If you’ve got friends that actually come over to your house, then Overcooked will be a blast. However, playing alone is both dull and difficult. You see, when playing with multiple people you can easily split up the tasks, as the entire game revolves around chopping, frying, and serving food and washing plates. When playing by yourself you’ve got to control two characters that you can swap between, or if you’re a talented multitasker you can play as both at the same time by splitting your controller in half, with the each side controlling a different character. I could not manage to do this, and eventually had to get my boyfriend to come help me complete the levels.
The game is frantic at all times, like a kitchen during rush hour or a holiday. Depending on the type of person you are, this may be overwhelming to you. To make matters worse, you’re going to have to three-star most of the levels to be able to complete the game, which requires near perfect cooking sessions and can be problematic. Each level gives you one to three stars depending on your score, and while most games with this kind of system would allow you to continue with one or two, the late game in Overcooked requires you have three starred nearly everything. For a game that is clearly meant to be a party game and offer some casual fun, I can easily see it becoming too frustrating for most people due to the pressure of achieving a high score to advance. This is a real shame because the core gameplay and presentation are fantastic.

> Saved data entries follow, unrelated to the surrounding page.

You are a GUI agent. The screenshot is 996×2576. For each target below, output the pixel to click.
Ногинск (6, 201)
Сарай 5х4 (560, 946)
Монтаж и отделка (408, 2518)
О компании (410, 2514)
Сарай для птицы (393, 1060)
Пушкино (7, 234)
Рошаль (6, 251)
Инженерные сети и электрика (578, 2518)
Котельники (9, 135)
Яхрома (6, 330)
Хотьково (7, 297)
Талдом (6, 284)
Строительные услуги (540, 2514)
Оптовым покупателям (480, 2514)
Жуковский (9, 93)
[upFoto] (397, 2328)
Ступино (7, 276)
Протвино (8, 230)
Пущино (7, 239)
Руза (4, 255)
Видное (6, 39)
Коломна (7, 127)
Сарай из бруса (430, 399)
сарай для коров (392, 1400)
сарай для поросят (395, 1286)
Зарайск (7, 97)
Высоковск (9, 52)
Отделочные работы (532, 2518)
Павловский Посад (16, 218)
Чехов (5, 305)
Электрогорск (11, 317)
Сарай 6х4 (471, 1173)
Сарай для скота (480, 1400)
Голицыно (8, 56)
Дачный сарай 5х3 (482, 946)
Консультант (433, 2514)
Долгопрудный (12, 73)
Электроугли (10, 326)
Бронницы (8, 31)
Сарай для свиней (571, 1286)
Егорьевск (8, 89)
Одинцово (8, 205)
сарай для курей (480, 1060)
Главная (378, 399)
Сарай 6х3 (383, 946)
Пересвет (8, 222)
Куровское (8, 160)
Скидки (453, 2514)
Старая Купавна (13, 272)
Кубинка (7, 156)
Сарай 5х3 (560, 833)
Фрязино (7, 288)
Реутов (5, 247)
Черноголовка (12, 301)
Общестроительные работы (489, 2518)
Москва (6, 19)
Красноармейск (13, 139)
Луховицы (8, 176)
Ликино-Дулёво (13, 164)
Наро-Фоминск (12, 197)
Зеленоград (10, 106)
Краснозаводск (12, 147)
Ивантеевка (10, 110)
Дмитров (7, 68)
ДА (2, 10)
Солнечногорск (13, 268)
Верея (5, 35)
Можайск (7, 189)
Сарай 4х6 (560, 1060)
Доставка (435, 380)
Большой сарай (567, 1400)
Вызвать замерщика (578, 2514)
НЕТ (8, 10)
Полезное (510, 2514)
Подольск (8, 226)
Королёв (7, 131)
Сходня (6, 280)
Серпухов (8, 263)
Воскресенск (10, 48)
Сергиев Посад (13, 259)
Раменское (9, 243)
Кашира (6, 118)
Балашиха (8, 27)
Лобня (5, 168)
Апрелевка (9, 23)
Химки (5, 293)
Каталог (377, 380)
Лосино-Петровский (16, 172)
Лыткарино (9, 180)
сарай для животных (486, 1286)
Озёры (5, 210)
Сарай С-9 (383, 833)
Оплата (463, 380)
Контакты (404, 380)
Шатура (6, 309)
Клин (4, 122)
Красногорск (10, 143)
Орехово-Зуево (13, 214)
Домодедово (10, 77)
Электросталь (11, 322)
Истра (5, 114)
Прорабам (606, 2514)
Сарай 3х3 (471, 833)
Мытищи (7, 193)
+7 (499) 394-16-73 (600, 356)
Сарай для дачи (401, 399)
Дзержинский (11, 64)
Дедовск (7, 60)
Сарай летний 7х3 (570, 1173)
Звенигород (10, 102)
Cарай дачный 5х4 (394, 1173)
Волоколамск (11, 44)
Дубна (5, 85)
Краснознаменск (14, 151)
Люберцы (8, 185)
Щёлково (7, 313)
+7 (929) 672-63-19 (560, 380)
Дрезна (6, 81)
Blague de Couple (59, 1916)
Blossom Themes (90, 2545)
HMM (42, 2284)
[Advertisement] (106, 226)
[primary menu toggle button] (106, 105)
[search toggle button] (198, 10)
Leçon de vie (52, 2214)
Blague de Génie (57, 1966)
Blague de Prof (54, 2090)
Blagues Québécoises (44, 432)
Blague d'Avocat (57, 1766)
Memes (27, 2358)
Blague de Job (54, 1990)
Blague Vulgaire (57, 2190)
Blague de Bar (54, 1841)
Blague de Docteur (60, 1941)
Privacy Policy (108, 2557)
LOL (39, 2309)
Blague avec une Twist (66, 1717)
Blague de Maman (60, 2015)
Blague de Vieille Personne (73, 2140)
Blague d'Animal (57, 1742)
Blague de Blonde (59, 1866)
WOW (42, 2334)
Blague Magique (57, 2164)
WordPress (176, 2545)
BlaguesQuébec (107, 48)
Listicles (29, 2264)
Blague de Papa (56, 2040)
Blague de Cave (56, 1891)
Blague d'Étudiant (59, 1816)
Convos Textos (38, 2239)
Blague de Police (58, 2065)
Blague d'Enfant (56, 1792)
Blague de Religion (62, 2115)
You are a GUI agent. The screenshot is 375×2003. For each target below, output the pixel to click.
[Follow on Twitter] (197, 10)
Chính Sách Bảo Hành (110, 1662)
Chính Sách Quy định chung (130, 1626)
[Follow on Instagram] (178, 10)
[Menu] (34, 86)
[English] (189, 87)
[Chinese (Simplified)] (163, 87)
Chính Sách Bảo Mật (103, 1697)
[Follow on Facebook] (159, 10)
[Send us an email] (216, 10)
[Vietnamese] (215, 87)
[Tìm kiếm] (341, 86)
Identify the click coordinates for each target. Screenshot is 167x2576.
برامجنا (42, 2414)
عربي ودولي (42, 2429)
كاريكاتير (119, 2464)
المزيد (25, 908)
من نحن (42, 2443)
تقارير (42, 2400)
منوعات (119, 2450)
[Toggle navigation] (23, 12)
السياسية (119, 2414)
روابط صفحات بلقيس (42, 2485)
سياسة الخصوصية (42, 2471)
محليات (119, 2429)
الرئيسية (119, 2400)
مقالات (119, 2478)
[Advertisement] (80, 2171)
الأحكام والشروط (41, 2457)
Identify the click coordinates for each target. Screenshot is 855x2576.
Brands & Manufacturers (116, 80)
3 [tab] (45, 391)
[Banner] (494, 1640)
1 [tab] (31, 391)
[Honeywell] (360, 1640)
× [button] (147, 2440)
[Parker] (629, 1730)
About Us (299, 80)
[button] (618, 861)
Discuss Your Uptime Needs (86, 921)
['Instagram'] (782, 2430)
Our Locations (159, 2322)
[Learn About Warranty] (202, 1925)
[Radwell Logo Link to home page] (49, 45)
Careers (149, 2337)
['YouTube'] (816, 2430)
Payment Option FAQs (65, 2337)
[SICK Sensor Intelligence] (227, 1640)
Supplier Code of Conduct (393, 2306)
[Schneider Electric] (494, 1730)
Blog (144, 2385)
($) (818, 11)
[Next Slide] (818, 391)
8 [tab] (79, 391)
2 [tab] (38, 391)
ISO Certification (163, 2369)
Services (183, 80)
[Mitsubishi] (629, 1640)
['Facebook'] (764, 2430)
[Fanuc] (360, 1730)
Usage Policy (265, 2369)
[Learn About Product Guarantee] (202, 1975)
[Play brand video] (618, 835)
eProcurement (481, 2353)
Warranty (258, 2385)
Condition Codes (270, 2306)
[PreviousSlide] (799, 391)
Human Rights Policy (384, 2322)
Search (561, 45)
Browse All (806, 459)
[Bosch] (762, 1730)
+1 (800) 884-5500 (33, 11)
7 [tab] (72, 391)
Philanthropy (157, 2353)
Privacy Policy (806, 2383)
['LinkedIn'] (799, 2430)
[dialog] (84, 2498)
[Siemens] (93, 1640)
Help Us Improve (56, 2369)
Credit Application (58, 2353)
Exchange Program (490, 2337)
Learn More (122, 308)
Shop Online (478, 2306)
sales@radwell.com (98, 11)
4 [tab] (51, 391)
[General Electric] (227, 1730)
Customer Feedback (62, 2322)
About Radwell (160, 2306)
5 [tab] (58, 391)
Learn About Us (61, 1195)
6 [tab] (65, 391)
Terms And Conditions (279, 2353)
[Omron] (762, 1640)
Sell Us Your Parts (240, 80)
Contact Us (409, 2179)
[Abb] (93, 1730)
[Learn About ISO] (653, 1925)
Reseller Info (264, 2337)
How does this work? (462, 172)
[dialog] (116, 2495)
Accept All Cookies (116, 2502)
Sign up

When feeling less competitive you can jump into the versus mode—which has most of its content locked behind the difficult story mode—and take on your friends in the kitchen competing for high scores in some levels from the story mode. If only these levels were unlocked from the start, because this is where the game shines brightest, as it is just pick up and play with no score requirement bearing down upon you.
Overcooked is one of the most beautiful and charming games I’ve seen this year, and perhaps ever on the Unity engine. The cartoony style and characters are just so darned cute, and the musical score gets the heart racing, especially when it speeds up near the end of levels. It comes together in a concoction that would make most players kiss their fingers and say ‘muah’ as if they just cooked the world’s most delicious pizza.
If you’ve got some dedicated (and local) friends that are skilled gamers and aren’t afraid to come to your house, then Overcooked is easily recommendable. You might pull your hair out trying to complete the story mode, but you’ll have a blast doing it. If your friends are more casual players, then you might have a tough time unlocking content for the versus mode, unless the developer decides to tweak the requirements to advance or unlock content. It is by no means a bad game, just a bit too much pressure for most players including myself.